2. 运行预部署 PowerShell 脚本：azure-blueprint/predeploy/Orchestration_InitialSetup.ps1。

3. 单击下面的按钮，登录到 Azure 门户，输入所需的 ARM 模板参数，然后单击“购买”。

   

指导和建议

VPN 和 ExpressRoute

需要配置安全 VPN 隧道或 ExpressRoute，以便安全地建立与特定资源的连接，这些资源是作为此 IaaS Web 应用程序参考体系结构的一部分部署的。 通过适当设置 VPN 或 ExpressRoute，客户可以为传输中的数据添加一层保护。

在 Azure 中实施安全 VPN 隧道，可在本地网络与 Azure 虚拟网络之间创建虚拟专用连接。 此连接通过 Internet 进行，可让客户在其网络与 Azure 之间的加密链路内通过“隧道”安全地传输信息。 站点到站点 VPN 是安全且成熟的技术，各种规模的企业已部署该技术数十年。 此选项中使用 IPsec 隧道模式 作为加密机制。

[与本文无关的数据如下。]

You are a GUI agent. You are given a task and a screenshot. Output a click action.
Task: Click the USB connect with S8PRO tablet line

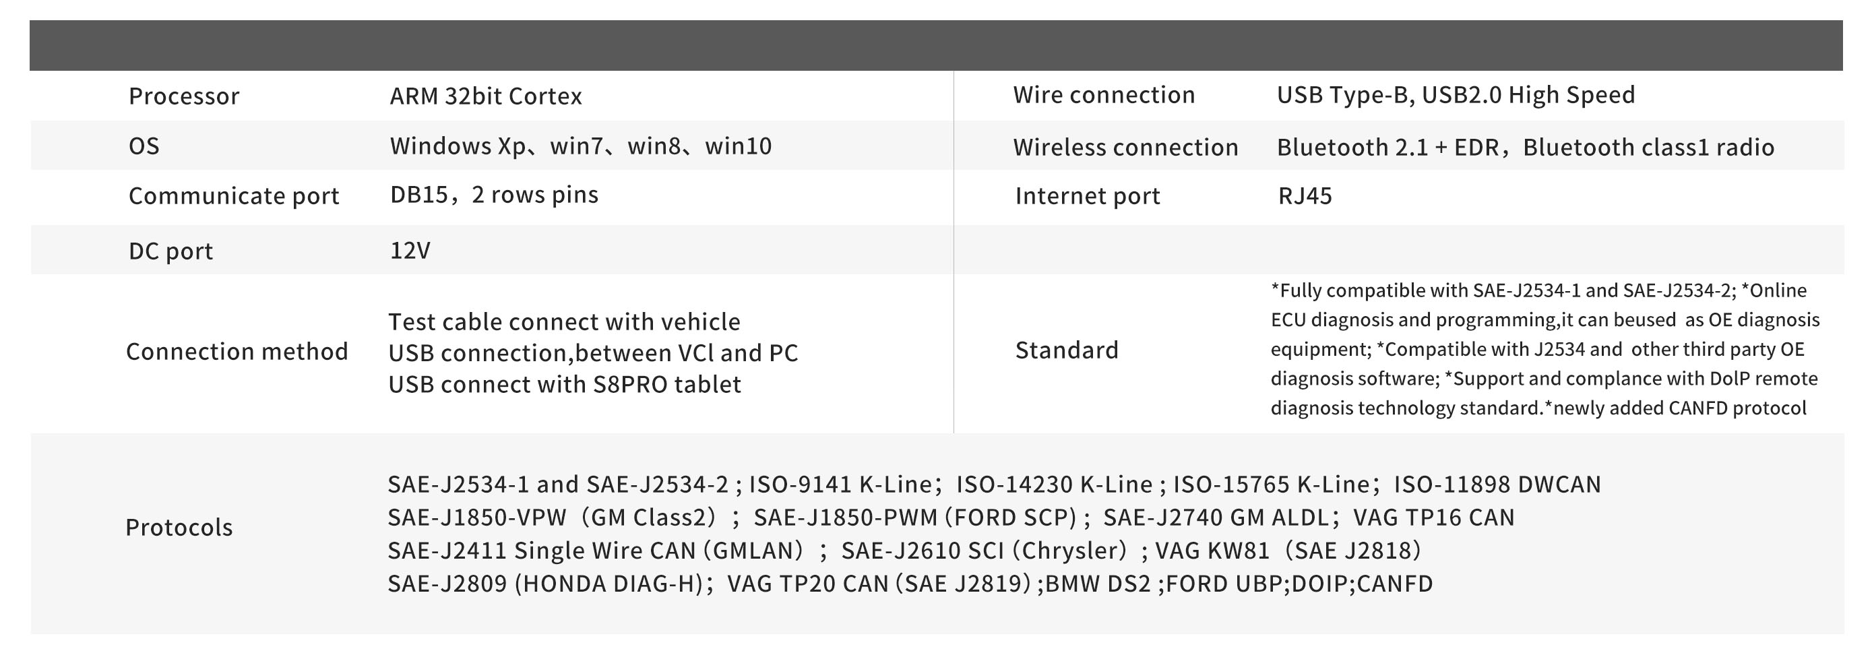point(564,384)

由于 VPN 隧道中的流量会通过站点到站点 VPN 在 Internet 上遍历，Microsoft 提供了另一个更安全的连接选项。 Azure ExpressRoute 是 Azure 与本地位置或 Exchange 托管提供商之间专用的 WAN 链接。 ExpressRoute 连接并不绕过 Internet，并且与通过 Internet 的典型连接相比，这些连接可靠性更高、速度更快、延迟时间更短且安全性更高。 此外，由于使用的是客户电信提供商的直接连接，数据不会通过 Internet 遍历，因此不会在 Internet 上公开。

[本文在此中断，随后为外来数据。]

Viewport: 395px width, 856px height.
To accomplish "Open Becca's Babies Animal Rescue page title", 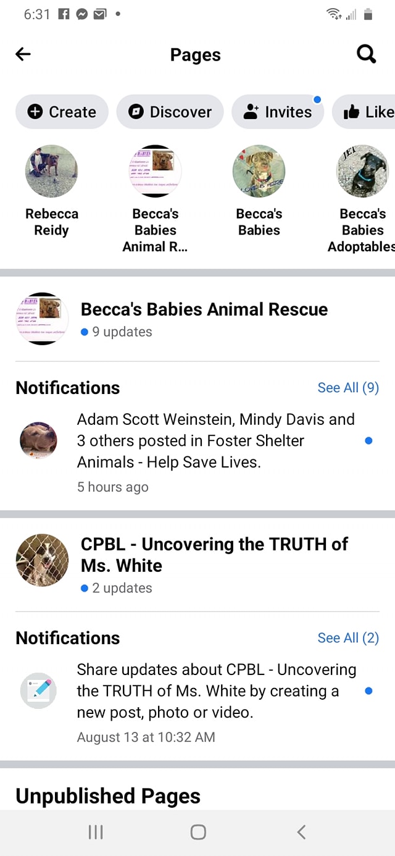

我们编写了有关如何实施安全混合网络，以便将本地网络扩展到 Azure 的最佳做法。

免责声明

• 本文档仅供参考。 MICROSOFT 对本文档中的信息不作任何明示、默示或法定的担保。 本文档提供“原样”。本文档中表达的信息和视图（包括 URL 和其他 Internet 网站引用）可能会更改，而无需通知。 阅读本文档的客户须自行承担使用风险。
• 本文档不向客户提供对任何 Microsoft 产品或解决方案的任何知识产权的任何法律权利。
• 客户可复制本文档，将其用于内部参考。
• 本文档中的某些建议可能会导致 Azure 中数据、网络或计算资源使用量的增加，还可能导致客户 Azure 许可或订阅成本增加。
• 本体系结构旨在作为客户的基础，以根据他们的特定需求进行调整，而不应在生产环境中按原样使用。
• 本文档是作为参考内容制定的，不应该用于定义客户用来满足特定符合性要求和法规的所有方法。 客户应在已批准的客户实施项目中向其组织寻求合法支持。